No one is certain why. No one expects rules, even as they exist now, to keep Cliffies chaste. The Deans and RGA have denied that Cliffies need rules and curfews to help order their lives; most girls they say, would live "discreetly," keep reasonable hours, and continue to do their course work conscientiously under any system of sign-outs. Nor will rules keep girls safe. Cliffies are warned during Orientation Week that the fiends who haunt Garden Street and the Common will indiscriminately, attack any skirted figure on an English bike any time after dark, whether or not she's escorted, whether or not she's signed out.
Obviously sign-out rules will do nothing except keep the College Council, the alumnae, and every girl's mother happy.
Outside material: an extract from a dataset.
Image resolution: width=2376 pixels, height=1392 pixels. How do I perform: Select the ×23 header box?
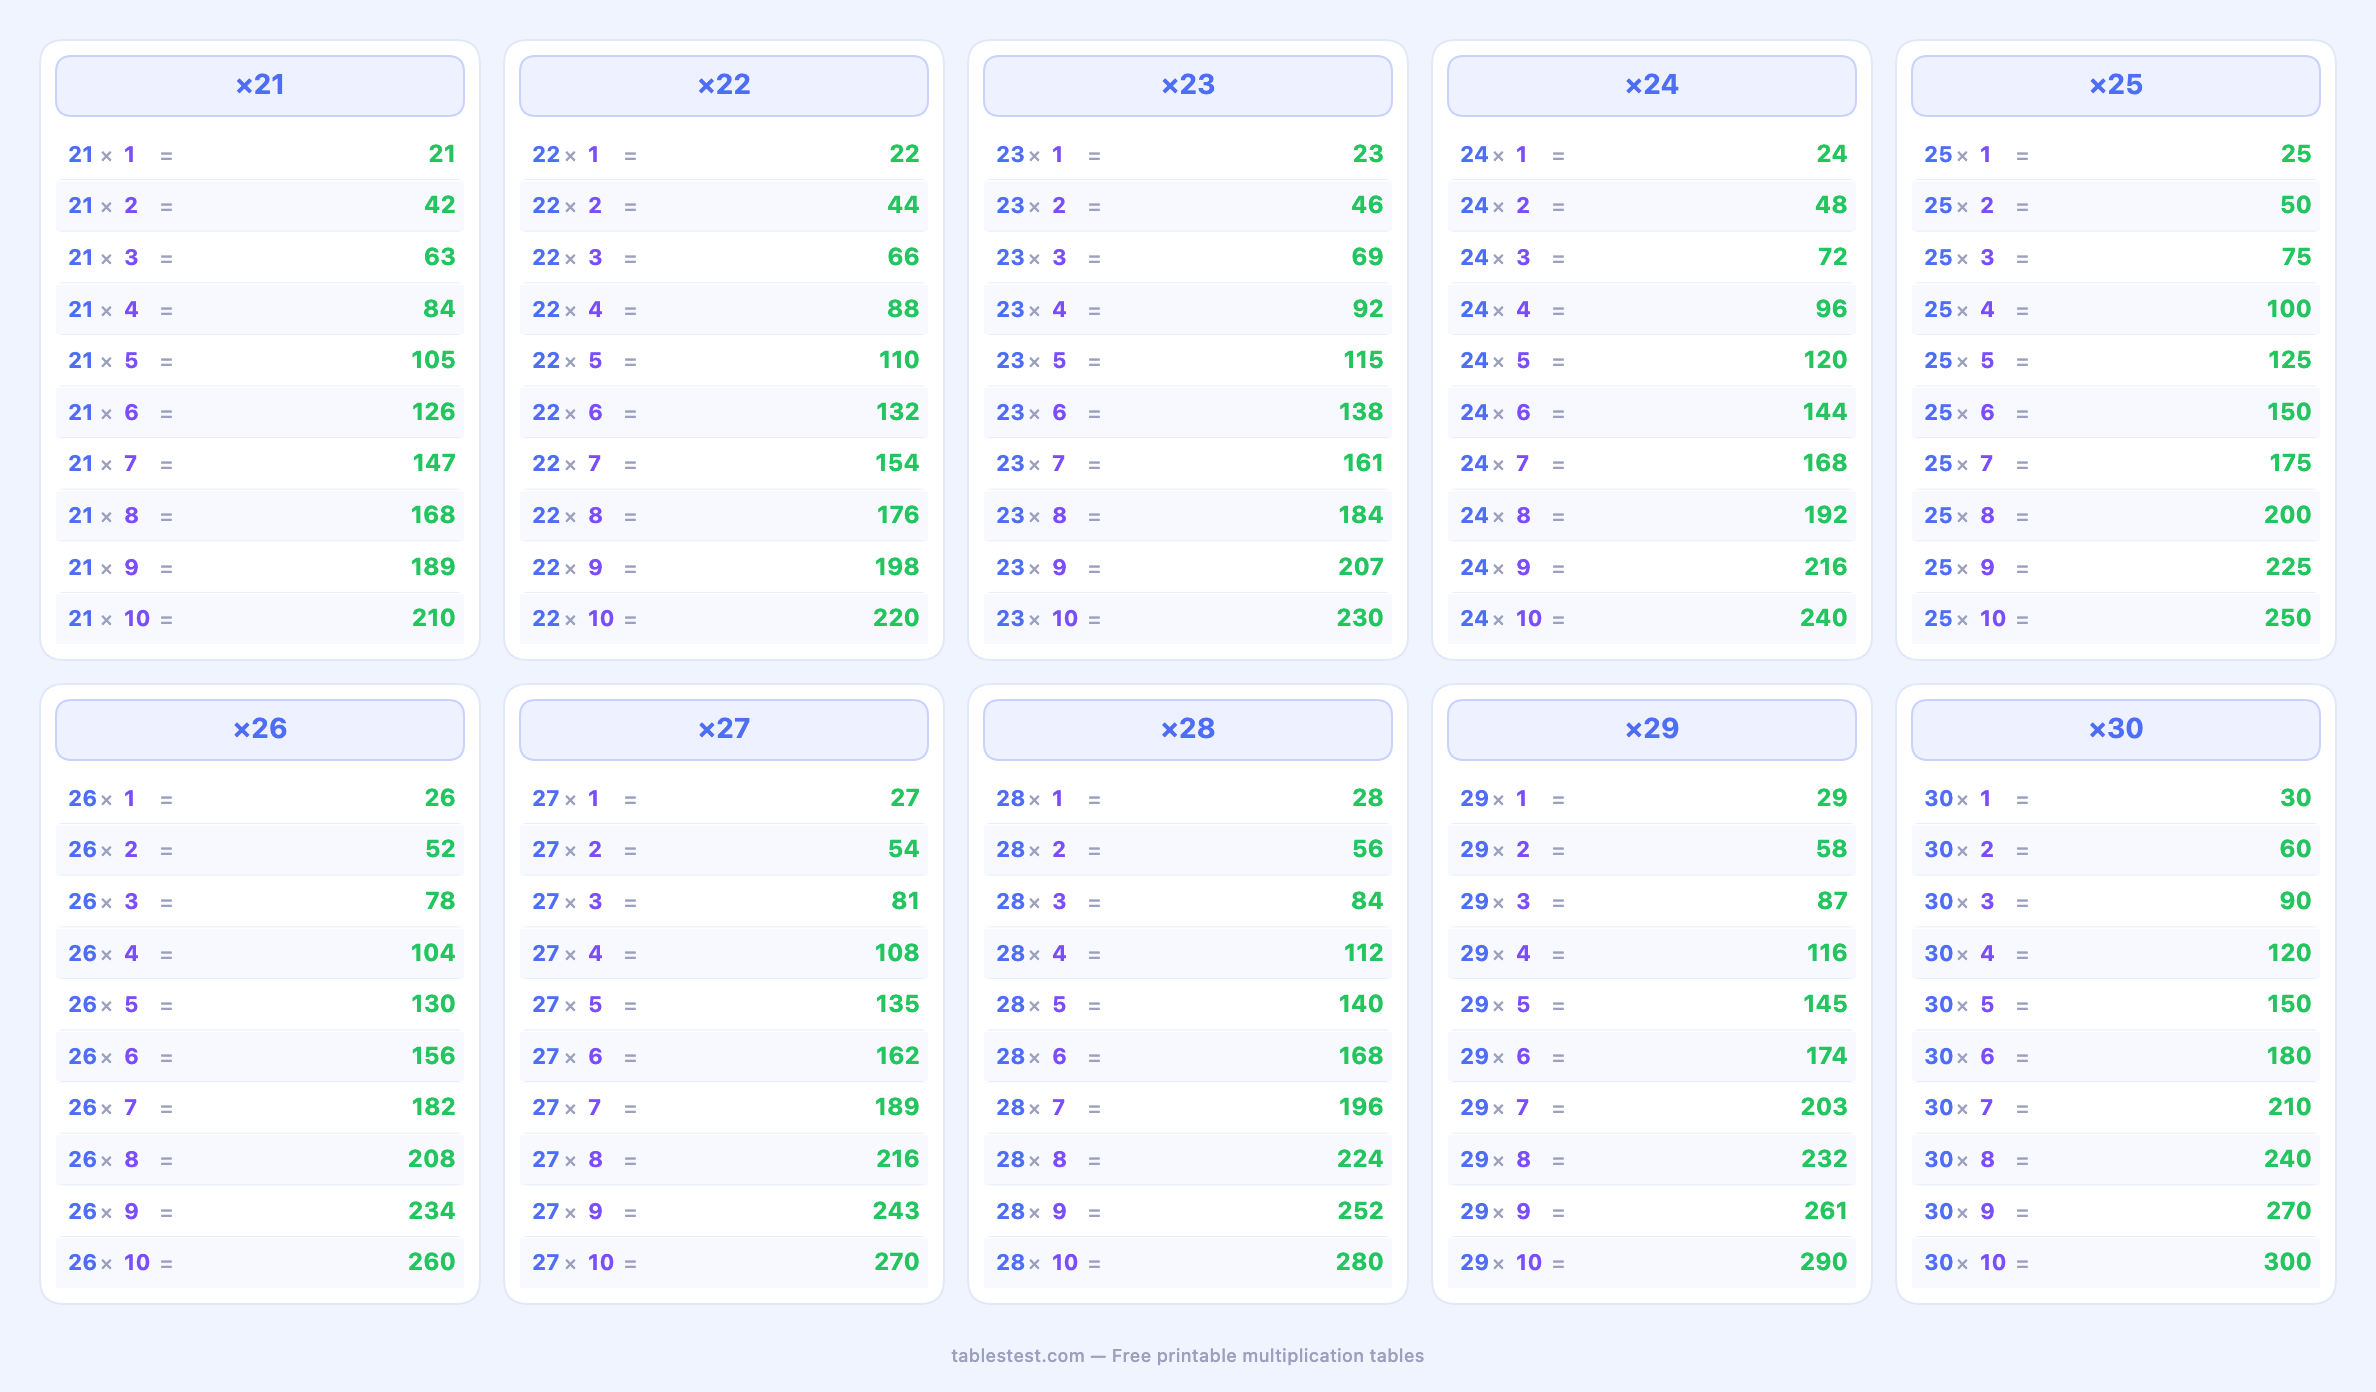click(1187, 85)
As long as Radcliffe can claim it has some kind of curfew rules--and not talk about their substance--no newspaper with prurient tastes is going to snoop around and find out just how permissive those rules are. Radcliffe's reputation for decorum, at least, will remain intact.
Mrs. Bunting said last week that the College Council would be "very much against" doing away with sign-out rules at the present time. Yet the Council is agreeable to the rules RGA suggested last week. Presumably the Council doesn't mind Cliffies staying out all night, but wants them back in their dorms by 8:15 a.m., in time to have a good breakfast before leaving for class. And the Council doesn't want their mothers to know.
Having no curfews may seem to the College Council to be tantamount to free sex, flaunting of the libido, and tramping on the flag. Yet in effect Radcliffe has no curfew now. And no one has offered and justification for retaining all the foolish sign-out boxes and secret envelopes to which Cliffies are subjected. Why doesn't the College just scrap the whole business?